- Required task:
In the part that opens with the line containing "Lorem under Option 1?" and closes with the line containing "point(343,567)", substitute "screen capture" for every "screenshot" and give those lines again with nothing else changed. Leave the pictures out of your answer.

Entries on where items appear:
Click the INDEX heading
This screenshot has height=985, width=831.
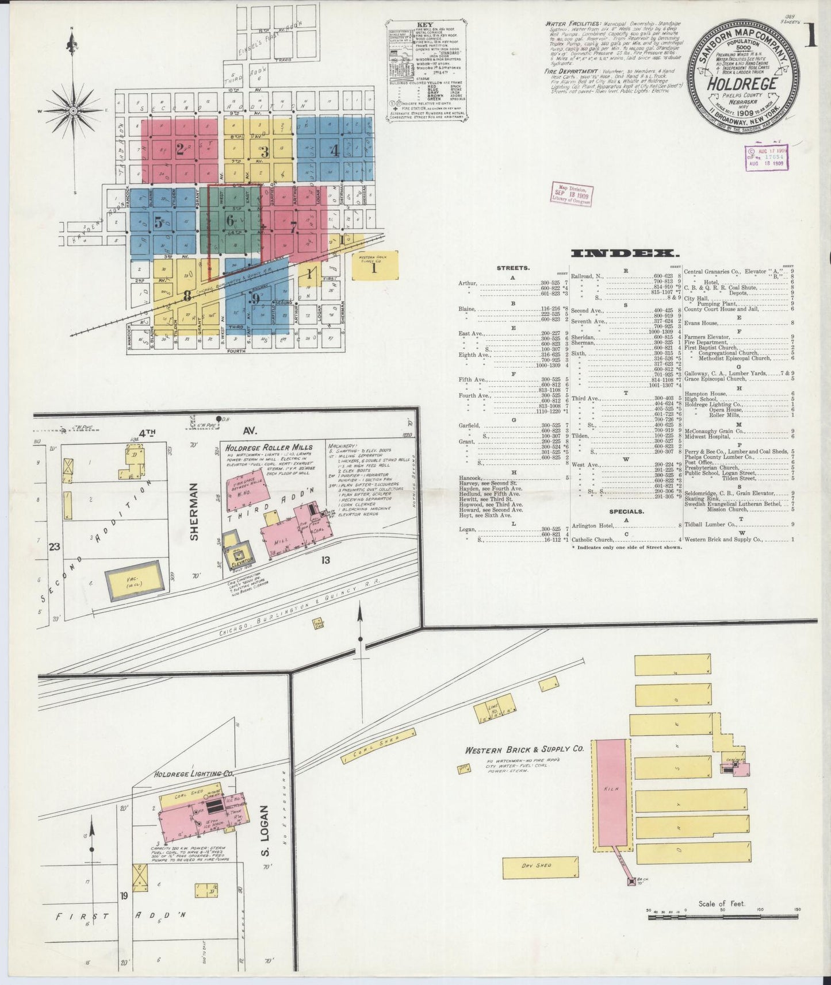[x=625, y=253]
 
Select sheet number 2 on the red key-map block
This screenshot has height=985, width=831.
[x=180, y=149]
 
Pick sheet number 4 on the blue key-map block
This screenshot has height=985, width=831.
[x=334, y=151]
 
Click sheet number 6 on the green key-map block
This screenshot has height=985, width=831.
[x=230, y=220]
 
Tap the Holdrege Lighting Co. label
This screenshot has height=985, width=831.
[x=194, y=774]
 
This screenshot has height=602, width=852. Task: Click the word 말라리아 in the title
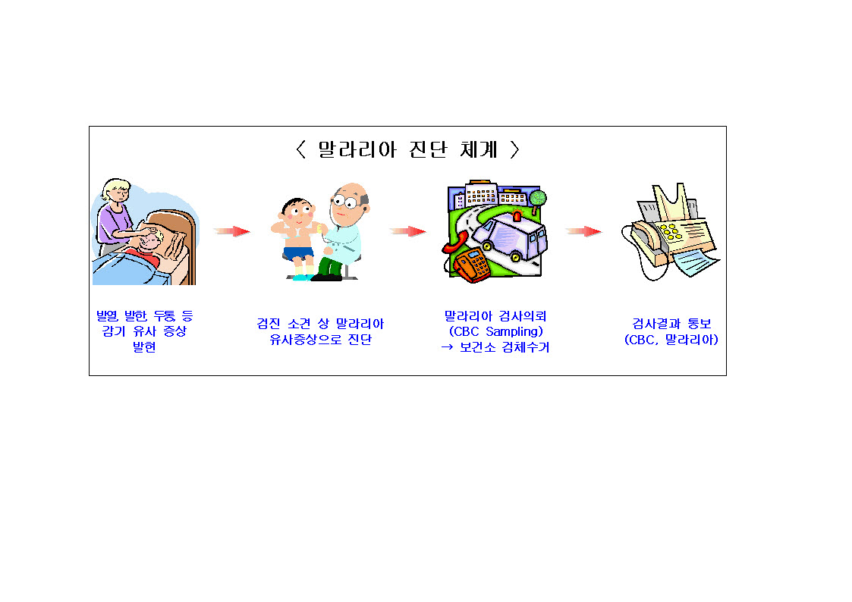point(357,149)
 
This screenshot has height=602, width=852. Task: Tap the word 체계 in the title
point(479,149)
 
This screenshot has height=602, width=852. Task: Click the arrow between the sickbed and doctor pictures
point(232,231)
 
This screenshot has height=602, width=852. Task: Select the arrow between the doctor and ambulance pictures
point(408,231)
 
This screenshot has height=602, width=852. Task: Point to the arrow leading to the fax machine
point(584,231)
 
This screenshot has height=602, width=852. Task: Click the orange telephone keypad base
point(472,265)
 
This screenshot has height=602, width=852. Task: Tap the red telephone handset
point(455,242)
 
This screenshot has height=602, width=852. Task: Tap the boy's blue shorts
point(298,253)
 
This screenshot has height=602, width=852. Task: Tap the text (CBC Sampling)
point(495,331)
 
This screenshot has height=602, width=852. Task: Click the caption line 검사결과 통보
point(671,324)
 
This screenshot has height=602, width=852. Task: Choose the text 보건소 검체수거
point(505,346)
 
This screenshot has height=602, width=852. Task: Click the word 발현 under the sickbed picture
point(144,346)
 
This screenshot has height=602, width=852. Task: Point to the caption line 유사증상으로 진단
point(321,339)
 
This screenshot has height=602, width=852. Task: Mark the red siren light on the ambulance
point(517,215)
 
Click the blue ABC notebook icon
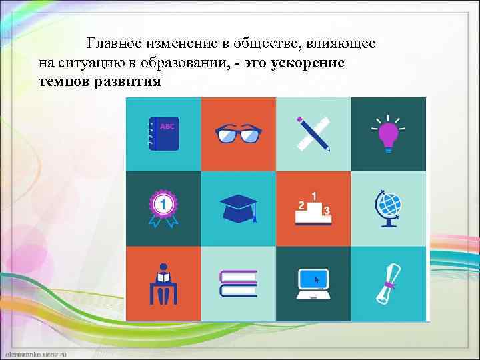click(x=163, y=133)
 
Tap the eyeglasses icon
click(x=238, y=134)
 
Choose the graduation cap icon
click(x=238, y=209)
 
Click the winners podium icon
click(x=313, y=208)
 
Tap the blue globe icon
click(x=389, y=208)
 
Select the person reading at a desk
click(x=163, y=283)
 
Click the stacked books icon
click(x=238, y=283)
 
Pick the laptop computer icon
click(x=313, y=283)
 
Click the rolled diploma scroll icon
click(x=388, y=283)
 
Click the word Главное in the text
click(x=115, y=44)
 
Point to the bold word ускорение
click(x=309, y=63)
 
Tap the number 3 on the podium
click(x=326, y=211)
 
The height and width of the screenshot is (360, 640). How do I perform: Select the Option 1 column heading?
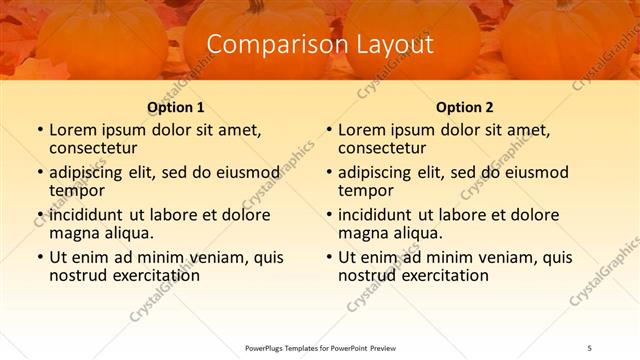coord(176,107)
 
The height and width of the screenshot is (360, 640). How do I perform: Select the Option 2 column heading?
coord(465,107)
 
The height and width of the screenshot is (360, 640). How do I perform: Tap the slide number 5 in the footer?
coord(591,346)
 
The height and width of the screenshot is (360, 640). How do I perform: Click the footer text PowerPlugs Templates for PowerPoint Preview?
coord(320,346)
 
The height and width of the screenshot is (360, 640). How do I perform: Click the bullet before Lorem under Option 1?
coord(39,130)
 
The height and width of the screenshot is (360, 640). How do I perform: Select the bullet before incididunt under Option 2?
coord(328,215)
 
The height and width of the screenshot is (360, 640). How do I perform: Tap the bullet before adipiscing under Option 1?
coord(39,173)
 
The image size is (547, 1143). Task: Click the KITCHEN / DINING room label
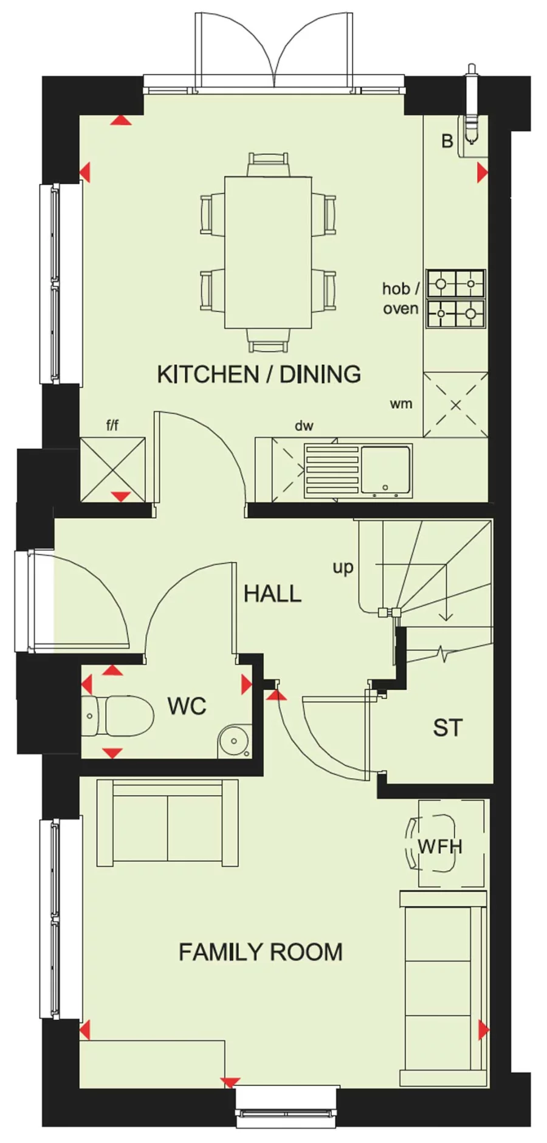point(259,374)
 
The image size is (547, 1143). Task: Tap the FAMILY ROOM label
point(260,951)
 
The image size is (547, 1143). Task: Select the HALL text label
point(272,593)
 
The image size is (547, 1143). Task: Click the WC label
point(187,706)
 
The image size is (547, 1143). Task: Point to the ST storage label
point(447,728)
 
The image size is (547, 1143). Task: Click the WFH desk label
point(440,846)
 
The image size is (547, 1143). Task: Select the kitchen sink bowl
point(385,469)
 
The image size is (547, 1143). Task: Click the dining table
point(267,252)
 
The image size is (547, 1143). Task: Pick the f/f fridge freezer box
point(113,469)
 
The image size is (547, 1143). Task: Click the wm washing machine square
point(455,404)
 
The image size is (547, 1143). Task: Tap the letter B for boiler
point(447,142)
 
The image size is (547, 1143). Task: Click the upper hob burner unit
point(456,283)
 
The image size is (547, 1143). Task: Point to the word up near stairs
point(343,567)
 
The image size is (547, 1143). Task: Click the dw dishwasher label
point(304,426)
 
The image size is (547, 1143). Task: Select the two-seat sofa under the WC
point(167,823)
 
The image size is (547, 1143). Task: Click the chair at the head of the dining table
point(267,165)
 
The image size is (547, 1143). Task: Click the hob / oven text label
point(401,298)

- The output:
The height and width of the screen capture is (360, 640). How do I perform: Click the bullet before Lorem under Option 1?
coord(39,130)
 
The height and width of the screen capture is (360, 640). How do I perform: Select the bullet before incididunt under Option 2?
coord(328,215)
 
The height and width of the screen capture is (360, 640). How do I perform: Tap the bullet before adipiscing under Option 1?
coord(39,173)
 
The image size is (547, 1143). Task: Click the KITCHEN / DINING room label
point(259,374)
 
The image size is (547, 1143). Task: Tap the FAMILY ROOM label
point(260,951)
 
The image size is (547, 1143). Task: Select the HALL text label
point(272,593)
 
The image size is (547, 1143). Task: Click the WC label
point(187,706)
 
The image size is (547, 1143). Task: Point to the ST storage label
point(447,728)
 
The image size is (547, 1143). Task: Click the WFH desk label
point(440,846)
 
The image size is (547, 1143). Task: Select the kitchen sink bowl
point(385,469)
 
The image size is (547, 1143). Task: Click the dining table
point(267,252)
 
The image size is (547, 1143). Task: Pick the f/f fridge freezer box
point(113,469)
 
The image size is (547, 1143). Task: Click the wm washing machine square
point(455,404)
 
The image size is (547, 1143). Task: Tap the letter B for boiler
point(447,142)
 
The image size is (547, 1143). Task: Click the upper hob burner unit
point(456,283)
 
The image size is (547, 1143). Task: Point to the word up near stairs
point(343,567)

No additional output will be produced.